Saved data entries
....................

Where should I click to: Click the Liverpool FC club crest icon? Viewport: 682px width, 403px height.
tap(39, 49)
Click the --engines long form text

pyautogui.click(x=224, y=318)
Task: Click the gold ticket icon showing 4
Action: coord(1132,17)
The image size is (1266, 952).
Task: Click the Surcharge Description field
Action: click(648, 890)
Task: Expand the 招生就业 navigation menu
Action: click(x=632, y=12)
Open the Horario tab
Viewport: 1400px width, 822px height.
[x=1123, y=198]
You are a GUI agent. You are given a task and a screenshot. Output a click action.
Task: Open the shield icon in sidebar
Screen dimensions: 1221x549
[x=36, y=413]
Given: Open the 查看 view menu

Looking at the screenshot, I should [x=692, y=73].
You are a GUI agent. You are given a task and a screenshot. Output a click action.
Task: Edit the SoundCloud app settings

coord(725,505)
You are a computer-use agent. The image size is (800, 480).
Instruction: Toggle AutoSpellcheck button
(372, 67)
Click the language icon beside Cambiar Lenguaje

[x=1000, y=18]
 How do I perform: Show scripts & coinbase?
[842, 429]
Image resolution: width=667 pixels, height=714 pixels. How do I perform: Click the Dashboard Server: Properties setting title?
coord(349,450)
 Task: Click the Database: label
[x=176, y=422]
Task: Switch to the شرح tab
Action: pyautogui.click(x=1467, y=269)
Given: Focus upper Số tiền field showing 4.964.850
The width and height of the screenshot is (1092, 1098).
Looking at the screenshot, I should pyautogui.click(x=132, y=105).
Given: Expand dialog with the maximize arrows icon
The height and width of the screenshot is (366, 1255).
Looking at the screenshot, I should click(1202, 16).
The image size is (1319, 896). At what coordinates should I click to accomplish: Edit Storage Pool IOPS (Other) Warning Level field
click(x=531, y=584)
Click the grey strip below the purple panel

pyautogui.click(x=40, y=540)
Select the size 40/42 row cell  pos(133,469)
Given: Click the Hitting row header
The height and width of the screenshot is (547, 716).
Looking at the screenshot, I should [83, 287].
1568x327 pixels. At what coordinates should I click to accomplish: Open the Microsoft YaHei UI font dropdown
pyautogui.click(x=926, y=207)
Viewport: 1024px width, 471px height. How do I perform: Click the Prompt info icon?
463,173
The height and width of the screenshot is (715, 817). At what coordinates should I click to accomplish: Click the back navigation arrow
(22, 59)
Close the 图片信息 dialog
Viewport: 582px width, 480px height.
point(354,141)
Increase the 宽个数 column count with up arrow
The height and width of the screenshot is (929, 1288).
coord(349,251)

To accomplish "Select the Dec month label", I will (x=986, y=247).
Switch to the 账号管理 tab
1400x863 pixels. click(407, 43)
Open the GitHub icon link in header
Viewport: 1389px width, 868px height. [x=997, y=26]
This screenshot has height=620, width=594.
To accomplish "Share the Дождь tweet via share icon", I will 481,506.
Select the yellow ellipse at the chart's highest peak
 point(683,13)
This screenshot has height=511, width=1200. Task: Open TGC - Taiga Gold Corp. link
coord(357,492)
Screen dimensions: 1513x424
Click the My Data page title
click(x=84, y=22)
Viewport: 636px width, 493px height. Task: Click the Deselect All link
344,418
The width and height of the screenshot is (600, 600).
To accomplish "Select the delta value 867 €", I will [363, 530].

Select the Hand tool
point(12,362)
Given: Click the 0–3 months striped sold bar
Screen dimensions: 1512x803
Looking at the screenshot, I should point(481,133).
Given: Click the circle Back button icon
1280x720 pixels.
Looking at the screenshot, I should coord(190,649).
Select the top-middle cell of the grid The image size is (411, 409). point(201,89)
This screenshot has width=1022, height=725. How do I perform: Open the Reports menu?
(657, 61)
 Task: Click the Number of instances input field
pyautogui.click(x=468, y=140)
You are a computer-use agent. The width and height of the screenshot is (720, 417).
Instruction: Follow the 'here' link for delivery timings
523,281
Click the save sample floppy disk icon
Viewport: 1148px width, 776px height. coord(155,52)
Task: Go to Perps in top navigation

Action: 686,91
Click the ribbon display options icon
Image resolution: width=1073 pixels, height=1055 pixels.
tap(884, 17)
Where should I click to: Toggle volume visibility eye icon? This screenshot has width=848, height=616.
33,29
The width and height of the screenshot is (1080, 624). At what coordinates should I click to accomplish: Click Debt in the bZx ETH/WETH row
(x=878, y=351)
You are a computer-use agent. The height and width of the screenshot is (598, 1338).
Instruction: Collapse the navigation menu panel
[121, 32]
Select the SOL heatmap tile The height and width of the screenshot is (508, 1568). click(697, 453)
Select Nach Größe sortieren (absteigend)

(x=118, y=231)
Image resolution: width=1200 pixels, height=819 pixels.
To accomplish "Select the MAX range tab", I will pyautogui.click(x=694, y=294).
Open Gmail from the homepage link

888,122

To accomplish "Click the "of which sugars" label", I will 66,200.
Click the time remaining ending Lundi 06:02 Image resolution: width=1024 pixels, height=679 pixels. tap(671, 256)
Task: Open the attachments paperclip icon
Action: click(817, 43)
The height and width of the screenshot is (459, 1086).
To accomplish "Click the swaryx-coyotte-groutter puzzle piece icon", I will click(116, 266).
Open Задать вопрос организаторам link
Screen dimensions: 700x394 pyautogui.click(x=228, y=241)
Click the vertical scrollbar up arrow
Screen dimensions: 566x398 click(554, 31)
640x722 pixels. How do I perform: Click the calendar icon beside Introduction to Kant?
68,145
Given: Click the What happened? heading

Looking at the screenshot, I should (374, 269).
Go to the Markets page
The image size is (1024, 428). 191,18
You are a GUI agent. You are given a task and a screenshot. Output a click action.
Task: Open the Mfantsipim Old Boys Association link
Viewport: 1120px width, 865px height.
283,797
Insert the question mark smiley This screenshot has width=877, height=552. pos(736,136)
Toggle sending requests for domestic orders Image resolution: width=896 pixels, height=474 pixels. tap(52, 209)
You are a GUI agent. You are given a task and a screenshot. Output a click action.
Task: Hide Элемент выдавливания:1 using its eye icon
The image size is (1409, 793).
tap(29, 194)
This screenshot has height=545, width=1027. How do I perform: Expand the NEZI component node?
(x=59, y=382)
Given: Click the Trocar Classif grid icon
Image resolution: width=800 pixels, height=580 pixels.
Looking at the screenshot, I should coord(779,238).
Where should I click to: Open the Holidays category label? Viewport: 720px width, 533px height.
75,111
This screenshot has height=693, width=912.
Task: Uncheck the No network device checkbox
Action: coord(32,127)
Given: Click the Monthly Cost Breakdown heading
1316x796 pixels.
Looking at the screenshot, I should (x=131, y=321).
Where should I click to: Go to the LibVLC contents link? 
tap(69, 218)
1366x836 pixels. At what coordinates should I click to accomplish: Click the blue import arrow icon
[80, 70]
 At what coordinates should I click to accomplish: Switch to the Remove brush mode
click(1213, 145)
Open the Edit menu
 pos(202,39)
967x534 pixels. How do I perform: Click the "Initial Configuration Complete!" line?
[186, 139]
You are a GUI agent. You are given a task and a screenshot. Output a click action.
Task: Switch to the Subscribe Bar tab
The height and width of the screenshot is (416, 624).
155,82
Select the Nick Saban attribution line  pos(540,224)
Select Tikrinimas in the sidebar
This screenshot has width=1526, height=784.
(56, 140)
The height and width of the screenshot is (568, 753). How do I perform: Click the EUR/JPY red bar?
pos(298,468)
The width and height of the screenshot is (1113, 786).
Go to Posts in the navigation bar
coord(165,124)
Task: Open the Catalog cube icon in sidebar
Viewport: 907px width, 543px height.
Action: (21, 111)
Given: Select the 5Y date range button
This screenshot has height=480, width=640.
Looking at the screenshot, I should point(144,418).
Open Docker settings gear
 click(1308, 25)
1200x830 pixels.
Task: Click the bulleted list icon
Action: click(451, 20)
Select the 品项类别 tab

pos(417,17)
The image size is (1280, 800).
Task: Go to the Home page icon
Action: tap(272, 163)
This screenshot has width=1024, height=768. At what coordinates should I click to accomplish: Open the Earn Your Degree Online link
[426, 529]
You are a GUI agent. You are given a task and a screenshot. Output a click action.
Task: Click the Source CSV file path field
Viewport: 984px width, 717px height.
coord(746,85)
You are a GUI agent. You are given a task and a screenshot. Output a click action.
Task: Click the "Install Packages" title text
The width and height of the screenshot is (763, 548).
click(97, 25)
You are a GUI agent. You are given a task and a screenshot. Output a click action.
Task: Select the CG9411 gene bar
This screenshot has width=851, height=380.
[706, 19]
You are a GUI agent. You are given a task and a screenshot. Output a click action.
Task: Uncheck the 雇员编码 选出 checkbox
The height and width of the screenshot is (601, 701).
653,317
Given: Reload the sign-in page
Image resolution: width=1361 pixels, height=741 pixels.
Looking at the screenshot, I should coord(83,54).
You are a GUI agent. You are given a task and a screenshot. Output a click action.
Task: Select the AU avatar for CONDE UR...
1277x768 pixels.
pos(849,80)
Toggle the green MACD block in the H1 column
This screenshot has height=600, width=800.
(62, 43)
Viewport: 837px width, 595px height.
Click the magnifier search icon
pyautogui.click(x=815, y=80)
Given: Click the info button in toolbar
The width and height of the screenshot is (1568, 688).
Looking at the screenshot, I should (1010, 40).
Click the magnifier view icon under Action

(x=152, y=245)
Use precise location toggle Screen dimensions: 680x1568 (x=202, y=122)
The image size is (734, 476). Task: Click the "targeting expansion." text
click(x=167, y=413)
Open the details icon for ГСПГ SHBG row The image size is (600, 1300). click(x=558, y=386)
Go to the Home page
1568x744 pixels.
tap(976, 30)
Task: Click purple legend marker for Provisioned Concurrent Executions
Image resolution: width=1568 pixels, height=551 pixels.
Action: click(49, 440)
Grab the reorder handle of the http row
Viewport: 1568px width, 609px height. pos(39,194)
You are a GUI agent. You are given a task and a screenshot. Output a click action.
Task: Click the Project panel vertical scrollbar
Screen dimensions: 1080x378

....................

- [What is expected] The required output is the number of lines in the records that contain the word "range", with nothing added.

- [Solution to this exercise] 2